Par les temps qui courent je suis aux États-Unis. Malgré le flot continue d’imbécilités républicaines qui traînent dans bien des médias avec en prime les émissions poubelle de FOX News qui crachent leur mépris de tout ce qui peut le moindrement bouger à gauche, on réussit à avoir quelques nouvelles rafraîchissantes. Celle-ci notamment : le succès d’une grande coopérative d’équipement de plein air, grande cousine de Mountain Equipment Coop (MEC) au Canada. Rappelons que cette dernière, fondée en 1971 à Vancouver, a aujourd’hui un chiffre d’affaires annuel de $261 millions et dessert 3,3 millions de membres à travers le pays depuis 2003 avec quelques 16 magasins dont quatre au Québec soit deux à Montréal, un à Québec et un autre à Longueuil.

Une grande coopérative de consommation investie dans le développement durable

En ce qui concerne la Recreational Equipment Inc. (REI), pour donner un ordre de grandeur, c’est presque 10 fois la MEC. Elle est une des plus grandes coopératives de consommateurs des États-Unis avec 127 magasins dans 31 États. L’entreprise emploie près de 10 000 personnes dans ses magasins, a un chiffre d’affaires de $1,8 milliards et est classée 8e parmi les 100 meilleurs employeurs des ÉU en 2011. Petite anecdote raconté sur le site de la MEC : avant 1971, les amateurs de plein air canadiens de Vancouver et des environs achetaient leur matériel en traversant la frontière pour acheter au magasin REI de Seattle.

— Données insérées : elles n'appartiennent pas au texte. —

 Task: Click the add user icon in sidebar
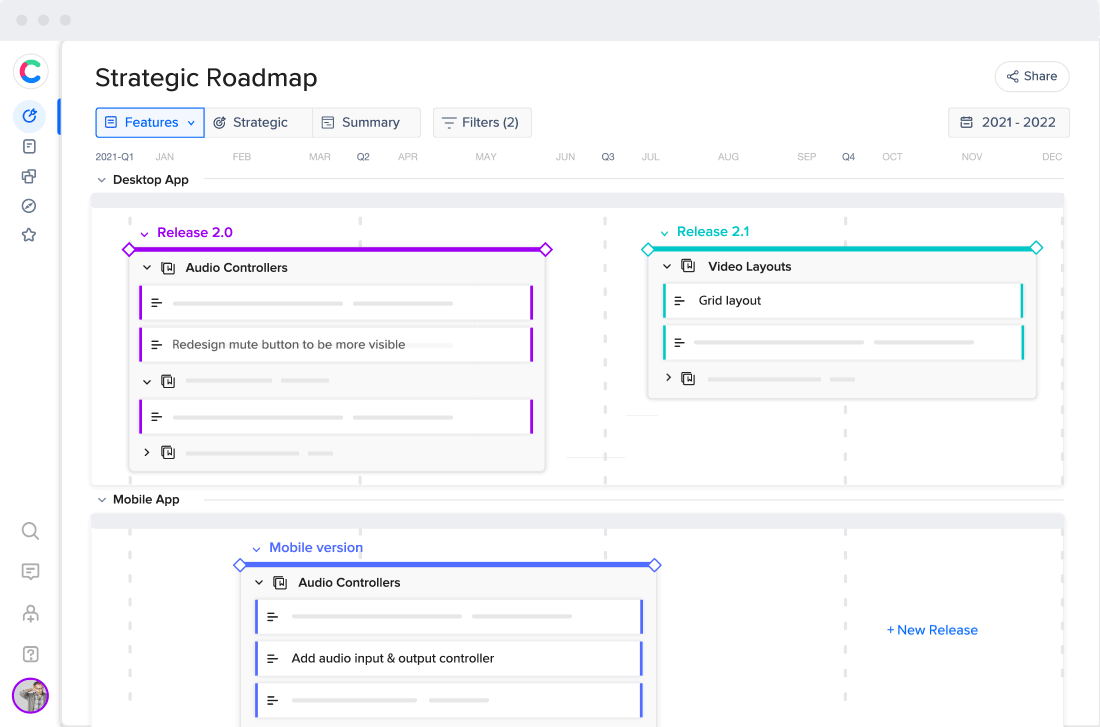pos(30,613)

C’est le journaliste et blogueur du New York Times (NYT), Timothy Egan, qui nous met sur la piste à partir d’un événement politique trop rare, la nomination par le président Obama de la directrice générale de cette grande coopérative, Sally Jewell. Une nomination, pas n’importe laquelle, mais bien celle d’être à la tête du Département de l’intérieur des États-Unis. Que fait ce Département de l’intérieur ? Rassurez-vous, l’«Intérieur», çà ne concerne pas la justice et la sécurité comme dans la plupart des pays européens mais bien la gestion et la préservation des terres appartenant à l’État fédéral à travers le pays (exception faite des réserves indiennes). Cela représente près de 20% du territoire américain : 476 barrages, 346 réservoirs d’eau, 388 parcs nationaux, des sites de bord de mer, 544 refuges nationaux d’animaux sauvages. Ajoutons-y que ces territoires appartenant à l’État fédéral génèrent 28% de l’électricité nationale.

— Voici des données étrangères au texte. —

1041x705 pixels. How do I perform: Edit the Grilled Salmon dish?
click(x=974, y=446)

Sous l’administration Bush, les «écolos» avaient la vie difficile. Les pétrolières et les gazières, elles, avaient la vie facile de dire le journaliste du New York Times : « Bush maid oil and gas drilling his No.1 priority for interior’lands ». Et d’ajouter qu’Obama n’avait pas fait grand chose pendant son premier mandat pour modifier la situation. Aujourd’hui, il semble se racheter, car c’est assez clairement une alliée des «écolos» qui vient d’être nommée.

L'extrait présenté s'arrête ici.